▶ Assigned task:
From the entries below, retype only the lines from the one with "Task: Expand the Equipment settings group" through the one with "Task: Select the Ignore", exactly as written.

====== Supplied records ======

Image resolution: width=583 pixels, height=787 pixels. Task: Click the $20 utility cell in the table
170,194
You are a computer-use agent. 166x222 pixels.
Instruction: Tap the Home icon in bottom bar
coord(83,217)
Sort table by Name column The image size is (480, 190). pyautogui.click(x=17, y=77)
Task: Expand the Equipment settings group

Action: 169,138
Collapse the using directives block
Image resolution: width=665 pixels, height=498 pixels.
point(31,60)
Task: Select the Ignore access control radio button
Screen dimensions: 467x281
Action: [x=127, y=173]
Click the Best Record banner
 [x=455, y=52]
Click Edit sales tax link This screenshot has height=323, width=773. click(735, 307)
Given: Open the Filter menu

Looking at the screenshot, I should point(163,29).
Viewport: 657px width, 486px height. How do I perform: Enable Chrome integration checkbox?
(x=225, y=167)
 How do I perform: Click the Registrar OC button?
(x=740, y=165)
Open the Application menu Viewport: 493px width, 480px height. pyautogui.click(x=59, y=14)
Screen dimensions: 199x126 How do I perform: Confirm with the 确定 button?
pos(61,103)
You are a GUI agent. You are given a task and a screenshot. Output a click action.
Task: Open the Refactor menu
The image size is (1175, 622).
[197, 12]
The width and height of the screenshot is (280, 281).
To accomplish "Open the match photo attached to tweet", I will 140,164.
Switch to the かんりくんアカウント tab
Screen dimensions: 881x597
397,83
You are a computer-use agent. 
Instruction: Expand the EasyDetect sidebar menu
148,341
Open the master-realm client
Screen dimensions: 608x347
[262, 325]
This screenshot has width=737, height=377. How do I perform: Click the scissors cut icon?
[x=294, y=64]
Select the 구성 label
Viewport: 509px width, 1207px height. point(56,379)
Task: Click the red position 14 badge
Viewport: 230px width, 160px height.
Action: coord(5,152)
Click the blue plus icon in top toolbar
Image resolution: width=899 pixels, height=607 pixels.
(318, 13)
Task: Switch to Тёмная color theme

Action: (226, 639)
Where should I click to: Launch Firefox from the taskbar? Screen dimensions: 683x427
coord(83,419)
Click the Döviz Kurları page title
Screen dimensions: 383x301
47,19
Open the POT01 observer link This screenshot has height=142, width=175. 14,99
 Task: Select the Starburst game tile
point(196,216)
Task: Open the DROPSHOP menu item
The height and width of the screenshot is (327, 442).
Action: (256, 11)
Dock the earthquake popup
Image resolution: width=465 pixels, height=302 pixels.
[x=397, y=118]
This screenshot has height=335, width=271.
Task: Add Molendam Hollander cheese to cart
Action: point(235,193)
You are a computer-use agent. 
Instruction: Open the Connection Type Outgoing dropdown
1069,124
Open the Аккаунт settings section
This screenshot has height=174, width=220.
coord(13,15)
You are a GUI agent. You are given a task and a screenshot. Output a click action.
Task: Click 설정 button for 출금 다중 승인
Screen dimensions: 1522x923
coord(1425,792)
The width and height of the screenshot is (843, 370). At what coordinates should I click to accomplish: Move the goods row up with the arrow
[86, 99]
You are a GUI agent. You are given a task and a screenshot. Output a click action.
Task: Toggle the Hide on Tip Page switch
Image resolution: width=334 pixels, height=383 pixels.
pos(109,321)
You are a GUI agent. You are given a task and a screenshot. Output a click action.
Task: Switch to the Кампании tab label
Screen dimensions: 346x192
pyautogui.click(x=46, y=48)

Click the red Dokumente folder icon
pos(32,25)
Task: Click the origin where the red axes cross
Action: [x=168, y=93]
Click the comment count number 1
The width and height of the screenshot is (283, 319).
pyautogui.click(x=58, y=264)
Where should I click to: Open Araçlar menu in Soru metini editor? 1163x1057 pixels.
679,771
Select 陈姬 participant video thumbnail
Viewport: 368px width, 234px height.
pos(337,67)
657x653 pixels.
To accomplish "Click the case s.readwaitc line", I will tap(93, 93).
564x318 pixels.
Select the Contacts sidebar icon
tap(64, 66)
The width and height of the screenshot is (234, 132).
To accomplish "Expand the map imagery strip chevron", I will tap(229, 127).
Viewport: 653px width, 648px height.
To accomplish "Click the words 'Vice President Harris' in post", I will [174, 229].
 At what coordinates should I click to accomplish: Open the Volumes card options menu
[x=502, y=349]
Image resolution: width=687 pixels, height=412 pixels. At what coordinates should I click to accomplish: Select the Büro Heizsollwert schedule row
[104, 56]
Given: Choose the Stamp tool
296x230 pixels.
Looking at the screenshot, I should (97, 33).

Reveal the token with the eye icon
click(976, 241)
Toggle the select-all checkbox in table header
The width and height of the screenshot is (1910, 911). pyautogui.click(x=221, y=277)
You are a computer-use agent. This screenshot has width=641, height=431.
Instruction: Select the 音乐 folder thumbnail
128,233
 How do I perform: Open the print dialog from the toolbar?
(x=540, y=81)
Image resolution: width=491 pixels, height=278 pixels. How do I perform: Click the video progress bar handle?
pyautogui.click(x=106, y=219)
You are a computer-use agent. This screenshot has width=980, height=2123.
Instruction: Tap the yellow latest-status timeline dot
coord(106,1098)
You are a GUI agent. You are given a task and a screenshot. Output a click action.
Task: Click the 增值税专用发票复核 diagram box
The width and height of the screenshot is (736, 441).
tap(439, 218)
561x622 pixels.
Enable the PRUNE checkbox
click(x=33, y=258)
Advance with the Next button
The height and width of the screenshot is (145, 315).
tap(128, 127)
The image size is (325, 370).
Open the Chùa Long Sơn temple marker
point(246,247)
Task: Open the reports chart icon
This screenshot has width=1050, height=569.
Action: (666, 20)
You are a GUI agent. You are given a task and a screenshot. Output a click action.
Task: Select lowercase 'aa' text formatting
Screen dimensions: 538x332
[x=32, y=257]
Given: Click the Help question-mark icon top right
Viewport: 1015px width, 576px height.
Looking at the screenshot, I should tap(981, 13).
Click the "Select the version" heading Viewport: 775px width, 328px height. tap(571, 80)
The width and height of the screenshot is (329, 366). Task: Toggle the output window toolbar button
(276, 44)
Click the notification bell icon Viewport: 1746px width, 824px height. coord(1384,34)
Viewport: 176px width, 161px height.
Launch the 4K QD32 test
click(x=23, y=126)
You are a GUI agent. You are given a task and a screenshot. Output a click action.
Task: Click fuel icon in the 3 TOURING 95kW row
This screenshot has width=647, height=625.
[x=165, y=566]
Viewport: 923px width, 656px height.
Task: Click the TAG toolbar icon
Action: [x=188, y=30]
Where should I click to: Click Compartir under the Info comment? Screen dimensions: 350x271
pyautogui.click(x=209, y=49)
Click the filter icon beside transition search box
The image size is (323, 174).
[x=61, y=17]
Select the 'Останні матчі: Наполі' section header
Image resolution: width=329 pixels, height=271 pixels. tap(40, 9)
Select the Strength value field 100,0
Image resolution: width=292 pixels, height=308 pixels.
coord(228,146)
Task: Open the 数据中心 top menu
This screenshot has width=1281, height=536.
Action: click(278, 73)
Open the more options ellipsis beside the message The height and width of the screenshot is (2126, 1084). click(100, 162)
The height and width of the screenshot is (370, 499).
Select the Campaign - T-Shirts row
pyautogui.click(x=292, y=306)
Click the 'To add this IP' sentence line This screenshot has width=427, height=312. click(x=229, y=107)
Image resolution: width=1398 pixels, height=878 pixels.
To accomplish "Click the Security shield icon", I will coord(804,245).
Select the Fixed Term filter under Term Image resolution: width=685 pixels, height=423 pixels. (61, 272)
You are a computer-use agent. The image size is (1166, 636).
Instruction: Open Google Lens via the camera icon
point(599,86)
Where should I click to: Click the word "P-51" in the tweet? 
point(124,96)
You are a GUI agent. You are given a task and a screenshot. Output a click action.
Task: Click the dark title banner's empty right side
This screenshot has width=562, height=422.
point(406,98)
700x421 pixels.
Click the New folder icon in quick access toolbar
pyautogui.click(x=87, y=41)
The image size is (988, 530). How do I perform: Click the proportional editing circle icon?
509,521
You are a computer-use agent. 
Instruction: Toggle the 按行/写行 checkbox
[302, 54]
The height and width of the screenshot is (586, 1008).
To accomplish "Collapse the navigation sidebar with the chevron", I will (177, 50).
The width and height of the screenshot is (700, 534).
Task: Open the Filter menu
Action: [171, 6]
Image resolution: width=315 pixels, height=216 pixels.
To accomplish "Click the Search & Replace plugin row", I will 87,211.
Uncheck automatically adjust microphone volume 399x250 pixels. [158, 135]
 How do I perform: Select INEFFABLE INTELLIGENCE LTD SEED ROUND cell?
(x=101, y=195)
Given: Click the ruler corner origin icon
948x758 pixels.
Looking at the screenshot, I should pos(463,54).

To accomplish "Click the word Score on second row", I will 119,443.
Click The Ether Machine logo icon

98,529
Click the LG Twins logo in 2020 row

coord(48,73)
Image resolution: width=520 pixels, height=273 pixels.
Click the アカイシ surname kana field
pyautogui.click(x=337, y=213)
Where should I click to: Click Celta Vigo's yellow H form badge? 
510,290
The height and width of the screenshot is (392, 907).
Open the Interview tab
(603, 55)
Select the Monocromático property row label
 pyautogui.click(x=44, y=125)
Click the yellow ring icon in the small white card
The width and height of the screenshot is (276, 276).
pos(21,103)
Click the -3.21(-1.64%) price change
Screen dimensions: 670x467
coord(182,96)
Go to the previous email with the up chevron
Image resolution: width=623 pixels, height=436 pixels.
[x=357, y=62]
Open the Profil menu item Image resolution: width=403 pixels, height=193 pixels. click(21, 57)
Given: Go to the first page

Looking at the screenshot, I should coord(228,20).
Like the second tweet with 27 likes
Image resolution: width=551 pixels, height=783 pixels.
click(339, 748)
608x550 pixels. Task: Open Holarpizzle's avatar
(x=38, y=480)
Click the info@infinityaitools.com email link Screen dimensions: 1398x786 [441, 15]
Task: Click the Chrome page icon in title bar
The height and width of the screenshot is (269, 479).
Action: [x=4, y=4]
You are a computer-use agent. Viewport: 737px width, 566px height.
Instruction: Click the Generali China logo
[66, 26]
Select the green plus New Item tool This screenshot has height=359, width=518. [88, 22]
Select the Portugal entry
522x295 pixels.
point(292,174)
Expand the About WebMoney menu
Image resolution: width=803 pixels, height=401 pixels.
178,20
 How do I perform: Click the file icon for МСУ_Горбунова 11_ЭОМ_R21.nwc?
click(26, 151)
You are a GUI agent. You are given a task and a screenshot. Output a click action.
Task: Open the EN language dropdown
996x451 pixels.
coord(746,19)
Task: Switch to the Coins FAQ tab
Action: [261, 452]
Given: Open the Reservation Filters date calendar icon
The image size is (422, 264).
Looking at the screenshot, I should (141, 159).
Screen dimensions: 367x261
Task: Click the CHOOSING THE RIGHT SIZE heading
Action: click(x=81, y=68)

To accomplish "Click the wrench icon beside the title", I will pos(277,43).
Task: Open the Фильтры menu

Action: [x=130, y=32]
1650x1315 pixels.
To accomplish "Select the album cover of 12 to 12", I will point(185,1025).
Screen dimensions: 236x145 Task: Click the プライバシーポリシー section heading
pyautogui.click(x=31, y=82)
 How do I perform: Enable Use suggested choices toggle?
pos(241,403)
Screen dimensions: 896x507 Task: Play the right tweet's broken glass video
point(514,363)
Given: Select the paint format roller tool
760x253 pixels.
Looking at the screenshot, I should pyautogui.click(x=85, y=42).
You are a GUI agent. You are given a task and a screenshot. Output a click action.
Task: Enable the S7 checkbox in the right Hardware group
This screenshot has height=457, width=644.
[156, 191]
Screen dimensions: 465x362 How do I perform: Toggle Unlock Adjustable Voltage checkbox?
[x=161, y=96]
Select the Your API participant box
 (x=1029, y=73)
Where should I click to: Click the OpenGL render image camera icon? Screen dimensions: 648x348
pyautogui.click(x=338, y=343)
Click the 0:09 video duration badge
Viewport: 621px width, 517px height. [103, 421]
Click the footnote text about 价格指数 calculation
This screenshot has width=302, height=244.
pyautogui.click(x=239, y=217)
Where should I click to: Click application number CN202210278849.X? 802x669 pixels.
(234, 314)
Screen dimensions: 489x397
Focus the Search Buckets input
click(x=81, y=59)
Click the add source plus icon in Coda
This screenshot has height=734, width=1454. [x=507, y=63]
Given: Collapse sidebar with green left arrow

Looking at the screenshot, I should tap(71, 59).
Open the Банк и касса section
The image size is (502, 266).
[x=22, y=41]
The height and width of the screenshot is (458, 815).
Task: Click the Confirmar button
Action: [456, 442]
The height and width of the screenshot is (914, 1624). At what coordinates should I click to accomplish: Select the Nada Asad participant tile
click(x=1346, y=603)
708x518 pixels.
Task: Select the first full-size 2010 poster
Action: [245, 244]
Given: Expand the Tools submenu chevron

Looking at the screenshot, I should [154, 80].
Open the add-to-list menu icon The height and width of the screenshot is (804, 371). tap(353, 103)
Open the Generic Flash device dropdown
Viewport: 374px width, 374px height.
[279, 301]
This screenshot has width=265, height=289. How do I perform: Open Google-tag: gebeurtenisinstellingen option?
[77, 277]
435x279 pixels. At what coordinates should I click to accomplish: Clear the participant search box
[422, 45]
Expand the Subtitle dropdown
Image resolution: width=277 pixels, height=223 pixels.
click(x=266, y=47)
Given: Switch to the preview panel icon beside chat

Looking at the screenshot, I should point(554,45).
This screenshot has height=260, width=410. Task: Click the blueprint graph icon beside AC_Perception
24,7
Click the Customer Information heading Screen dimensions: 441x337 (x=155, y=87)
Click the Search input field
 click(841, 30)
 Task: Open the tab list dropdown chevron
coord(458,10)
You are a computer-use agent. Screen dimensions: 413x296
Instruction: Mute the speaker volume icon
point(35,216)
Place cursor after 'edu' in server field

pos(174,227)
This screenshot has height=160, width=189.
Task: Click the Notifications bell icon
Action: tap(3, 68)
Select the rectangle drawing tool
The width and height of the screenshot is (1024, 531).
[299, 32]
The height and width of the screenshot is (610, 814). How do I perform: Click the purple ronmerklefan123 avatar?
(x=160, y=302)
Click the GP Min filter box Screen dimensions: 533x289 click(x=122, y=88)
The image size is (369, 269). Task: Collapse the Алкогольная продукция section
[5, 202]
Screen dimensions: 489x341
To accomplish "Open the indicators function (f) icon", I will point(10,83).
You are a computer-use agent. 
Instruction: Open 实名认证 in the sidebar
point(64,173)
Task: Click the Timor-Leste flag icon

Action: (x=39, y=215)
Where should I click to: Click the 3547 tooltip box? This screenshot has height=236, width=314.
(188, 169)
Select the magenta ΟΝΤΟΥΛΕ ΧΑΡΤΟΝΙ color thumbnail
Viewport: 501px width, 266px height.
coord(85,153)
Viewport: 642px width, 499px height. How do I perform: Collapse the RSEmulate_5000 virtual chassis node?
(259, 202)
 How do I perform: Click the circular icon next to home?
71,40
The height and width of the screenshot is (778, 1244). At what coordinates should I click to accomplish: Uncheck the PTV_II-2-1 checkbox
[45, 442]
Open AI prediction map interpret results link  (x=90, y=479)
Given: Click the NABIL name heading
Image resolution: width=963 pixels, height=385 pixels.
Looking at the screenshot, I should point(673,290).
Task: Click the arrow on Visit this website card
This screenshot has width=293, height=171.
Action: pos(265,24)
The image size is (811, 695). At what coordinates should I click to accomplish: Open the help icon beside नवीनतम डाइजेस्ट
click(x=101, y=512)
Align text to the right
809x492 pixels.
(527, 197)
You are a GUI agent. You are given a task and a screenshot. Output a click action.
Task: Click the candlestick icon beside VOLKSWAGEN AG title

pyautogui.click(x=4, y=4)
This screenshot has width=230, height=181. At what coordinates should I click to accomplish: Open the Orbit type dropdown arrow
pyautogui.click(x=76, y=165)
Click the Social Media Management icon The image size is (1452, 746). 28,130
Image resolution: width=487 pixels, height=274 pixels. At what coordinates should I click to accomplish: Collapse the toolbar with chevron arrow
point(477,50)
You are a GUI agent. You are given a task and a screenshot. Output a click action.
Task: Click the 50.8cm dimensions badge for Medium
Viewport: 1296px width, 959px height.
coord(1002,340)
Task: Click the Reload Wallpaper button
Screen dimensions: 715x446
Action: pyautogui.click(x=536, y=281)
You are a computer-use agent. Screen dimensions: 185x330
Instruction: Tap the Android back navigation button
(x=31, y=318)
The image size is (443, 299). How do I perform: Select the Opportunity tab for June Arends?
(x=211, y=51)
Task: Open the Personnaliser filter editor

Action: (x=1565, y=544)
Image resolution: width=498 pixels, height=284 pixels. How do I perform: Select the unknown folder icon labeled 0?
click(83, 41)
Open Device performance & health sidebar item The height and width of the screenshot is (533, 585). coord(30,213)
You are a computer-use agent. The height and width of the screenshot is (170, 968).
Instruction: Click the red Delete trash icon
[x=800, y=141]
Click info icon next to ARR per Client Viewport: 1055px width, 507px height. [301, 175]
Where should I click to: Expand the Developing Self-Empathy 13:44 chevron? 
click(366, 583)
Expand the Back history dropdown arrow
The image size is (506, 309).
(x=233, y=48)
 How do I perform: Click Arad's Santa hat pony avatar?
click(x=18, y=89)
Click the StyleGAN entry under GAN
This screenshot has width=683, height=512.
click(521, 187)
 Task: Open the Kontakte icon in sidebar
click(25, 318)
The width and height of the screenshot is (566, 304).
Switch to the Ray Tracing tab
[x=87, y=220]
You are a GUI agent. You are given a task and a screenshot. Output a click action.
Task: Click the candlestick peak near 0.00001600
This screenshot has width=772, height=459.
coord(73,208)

======

▶ Result below:
Task: Expand the Equipment settings group

Action: 169,138
Collapse the using directives block
Image resolution: width=665 pixels, height=498 pixels.
point(31,60)
Task: Select the Ignore access control radio button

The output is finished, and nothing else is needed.